= TEXT SHOWN =
◆ ◆ ◆ ◆ ◆ ◆ ◆

I would also not agree that just because something is considered (or found after the fact) to be constitutional that it is necessarily right or just.

To respond to your actual point... consider the sanctity of an individual's private, productive life. If soldiers are going to come through the door and put you in prison, they had better have a pretty good reason. In law, those reasons are very clearly articulated. Most Americans would claim that they consider things like due process to be exceptionally important aspects of our legal system... yet we are shockingly capable of ignoring them when the subgroup being violated is a small minority, and we succumb to the weakest arguments in favor of excesses.

Your argument could easily be used to justify any excessive use of power on the grounds that it's better than being blown up. By that logic, short of blowing up the citizenry, the president should have no checks on wartime powers (and calling something like post-911 a "war" gives rise to the question of what exactly constitutes one).

To zoom back out briefly and conclude, I think the letter of the law and legal justification is largely secondary... we can judge ourselves morally by how we acted in various situations, regardless of whether or not it was currently legal.

War, war propaganda, etc., cloud human judgment. Nobody other than a casualty ever really understands war, and so we are all doomed to reason poorly about it always. I'd argue that the pre-war aspect of much of US behavior on China (from Obama's trade war salvos to Krugman's rants) is one reason why Americans are so willing to embrace propaganda again so soon after the Iraq fiasco.

1 comments

>we have had relatively few wars

I don't think that's an accurate representation. We've had a short history compared to European states, but we've packed a lot of fighting into that time: http://www.au.af.mil/au/awc/awcgate/crs/rl30172.htm

We've had very few wars compared to antitrust cases, free speech cases, procedural cases, etc.

◆ ◆ ◆ ◆ ◆ ◆ ◆

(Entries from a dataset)

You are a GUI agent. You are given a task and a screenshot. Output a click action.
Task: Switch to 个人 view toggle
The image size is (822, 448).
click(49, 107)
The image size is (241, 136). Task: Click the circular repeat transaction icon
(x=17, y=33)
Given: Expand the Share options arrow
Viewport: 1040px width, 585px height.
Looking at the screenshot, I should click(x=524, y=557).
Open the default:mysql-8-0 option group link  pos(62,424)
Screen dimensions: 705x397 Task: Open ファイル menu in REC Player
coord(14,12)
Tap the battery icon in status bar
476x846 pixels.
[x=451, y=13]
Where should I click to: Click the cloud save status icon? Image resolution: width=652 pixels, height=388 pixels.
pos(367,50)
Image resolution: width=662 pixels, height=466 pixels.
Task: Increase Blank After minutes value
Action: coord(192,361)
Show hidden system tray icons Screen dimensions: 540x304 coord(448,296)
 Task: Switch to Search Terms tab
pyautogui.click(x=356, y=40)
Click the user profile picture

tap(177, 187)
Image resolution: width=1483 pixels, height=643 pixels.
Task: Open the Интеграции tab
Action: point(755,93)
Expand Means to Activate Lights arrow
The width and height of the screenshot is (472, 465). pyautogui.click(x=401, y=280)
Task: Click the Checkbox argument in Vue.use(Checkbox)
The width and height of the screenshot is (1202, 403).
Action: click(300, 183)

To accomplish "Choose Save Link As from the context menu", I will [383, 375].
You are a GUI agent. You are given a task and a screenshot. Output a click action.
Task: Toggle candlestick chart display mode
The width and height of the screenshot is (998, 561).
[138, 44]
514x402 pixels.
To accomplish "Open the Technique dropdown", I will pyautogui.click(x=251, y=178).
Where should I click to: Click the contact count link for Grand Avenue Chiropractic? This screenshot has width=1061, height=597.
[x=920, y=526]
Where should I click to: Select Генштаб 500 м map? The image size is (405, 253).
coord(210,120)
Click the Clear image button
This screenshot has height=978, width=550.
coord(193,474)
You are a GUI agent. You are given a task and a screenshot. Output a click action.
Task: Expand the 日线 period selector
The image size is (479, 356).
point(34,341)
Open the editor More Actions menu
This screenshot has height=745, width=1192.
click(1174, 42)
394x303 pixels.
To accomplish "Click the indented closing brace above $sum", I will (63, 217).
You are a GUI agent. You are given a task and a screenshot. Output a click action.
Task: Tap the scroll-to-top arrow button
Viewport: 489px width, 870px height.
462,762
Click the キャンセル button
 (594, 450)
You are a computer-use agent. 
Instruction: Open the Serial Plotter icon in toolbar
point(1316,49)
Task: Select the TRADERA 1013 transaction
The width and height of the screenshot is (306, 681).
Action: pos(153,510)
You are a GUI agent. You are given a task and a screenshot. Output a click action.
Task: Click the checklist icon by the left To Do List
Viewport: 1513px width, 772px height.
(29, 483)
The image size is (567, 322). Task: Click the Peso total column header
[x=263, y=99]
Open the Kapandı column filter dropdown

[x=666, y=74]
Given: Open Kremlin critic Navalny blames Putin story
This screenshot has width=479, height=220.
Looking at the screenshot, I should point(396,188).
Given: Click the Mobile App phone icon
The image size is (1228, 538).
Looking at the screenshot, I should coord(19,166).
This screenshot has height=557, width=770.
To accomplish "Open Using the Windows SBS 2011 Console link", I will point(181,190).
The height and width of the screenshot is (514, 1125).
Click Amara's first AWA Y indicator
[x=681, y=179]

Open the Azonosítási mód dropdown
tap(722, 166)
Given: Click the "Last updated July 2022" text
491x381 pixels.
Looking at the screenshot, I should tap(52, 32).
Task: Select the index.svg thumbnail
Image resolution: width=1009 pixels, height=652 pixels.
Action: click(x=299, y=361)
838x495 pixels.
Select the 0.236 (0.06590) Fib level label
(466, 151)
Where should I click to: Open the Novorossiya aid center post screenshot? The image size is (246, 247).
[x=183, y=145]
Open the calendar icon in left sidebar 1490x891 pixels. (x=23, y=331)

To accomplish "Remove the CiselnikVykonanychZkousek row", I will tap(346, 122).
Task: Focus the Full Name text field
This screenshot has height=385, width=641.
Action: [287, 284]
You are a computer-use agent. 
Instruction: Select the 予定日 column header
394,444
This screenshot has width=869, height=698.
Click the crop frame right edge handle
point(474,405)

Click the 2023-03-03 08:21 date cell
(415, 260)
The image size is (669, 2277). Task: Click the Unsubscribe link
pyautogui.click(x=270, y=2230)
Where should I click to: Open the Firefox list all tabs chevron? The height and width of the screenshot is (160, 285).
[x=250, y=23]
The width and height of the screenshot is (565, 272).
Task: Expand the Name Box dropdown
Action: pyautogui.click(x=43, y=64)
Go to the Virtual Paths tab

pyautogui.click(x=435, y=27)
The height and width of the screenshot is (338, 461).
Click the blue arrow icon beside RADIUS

◆ ◆ ◆ ◆ ◆ ◆ ◆

= REQUIRED TASKS =
A - According to the war-powers comment, why are people doomed to always reason poorly about war? Answer in one to three sentences.
B - Write out the part of the war-powers comment starting at "Your argument could" and ending at "exactly constitutes one).".

= SOLUTIONS TO EACH TASK =
A - War and war propaganda cloud human judgment. Also, nobody other than a casualty ever really understands war.

B -
Your argument could easily be used to justify any excessive use of power on the grounds that it's better than being blown up. By that logic, short of blowing up the citizenry, the president should have no checks on wartime powers (and calling something like post-911 a "war" gives rise to the question of what exactly constitutes one).